Einsatzkräfte haben nach dem Ansturm Zehntausender Menschen auf die spanische Exklave Ceuta weitere Leichen geborgen – die Zahl der Toten steigt damit auf 72. Das teilte der Vertreter des spanischen Innenministeriums in Ceuta, Miguel Ángel Pérez Triano, mit. Zuvor war von 67 Toten die Rede. Der Sucheinsatz vor der Küste von Ceuta dauert weiter an.
Die spanische Zeitung El País zitierte einen anonymen Polizeibeamten mit den Worten: »Es gibt mehr Tote im Meer«. Den Informationen der Zeitung zufolge bereiten die Behörden der Stadt eine Einrichtung vor, um bis zu 200 Leichen aufbahren zu können.

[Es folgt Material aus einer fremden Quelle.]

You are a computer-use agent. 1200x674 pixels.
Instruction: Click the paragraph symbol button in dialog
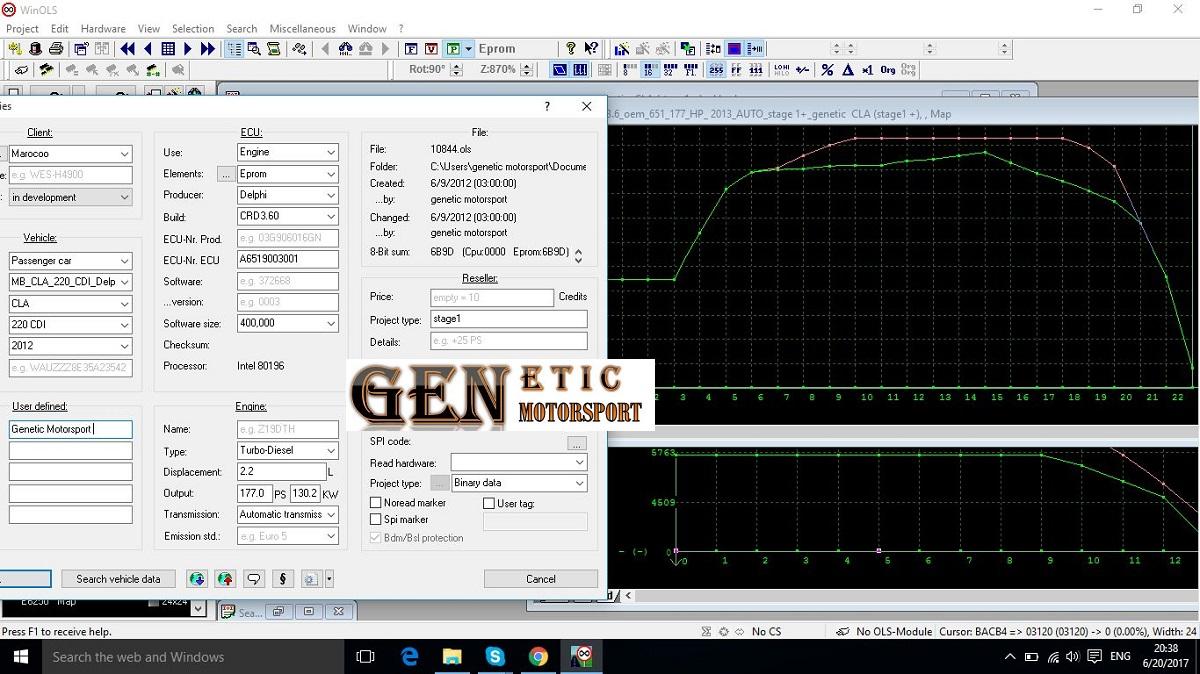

Die meisten Toten seien bei dem Versuch ertrunken, schwimmend von Marokko aus in die Exklave zu gelangen, hatte der staatliche Fernsehsender RTVE bereits am vergangenen Freitag unter Berufung auf die Behörden berichtet. Auf Fotos und TV-Bildern waren unter anderem zahlreiche Schwimm- und Autoreifen zu sehen, mit denen Menschen von der marokkanischen Küstenstadt Fnideq aus versuchten, nach Ceuta zu gelangen. Andere waren über die Grenzzäune geklettert.
Dieser Artikel wird weiter aktualisiert.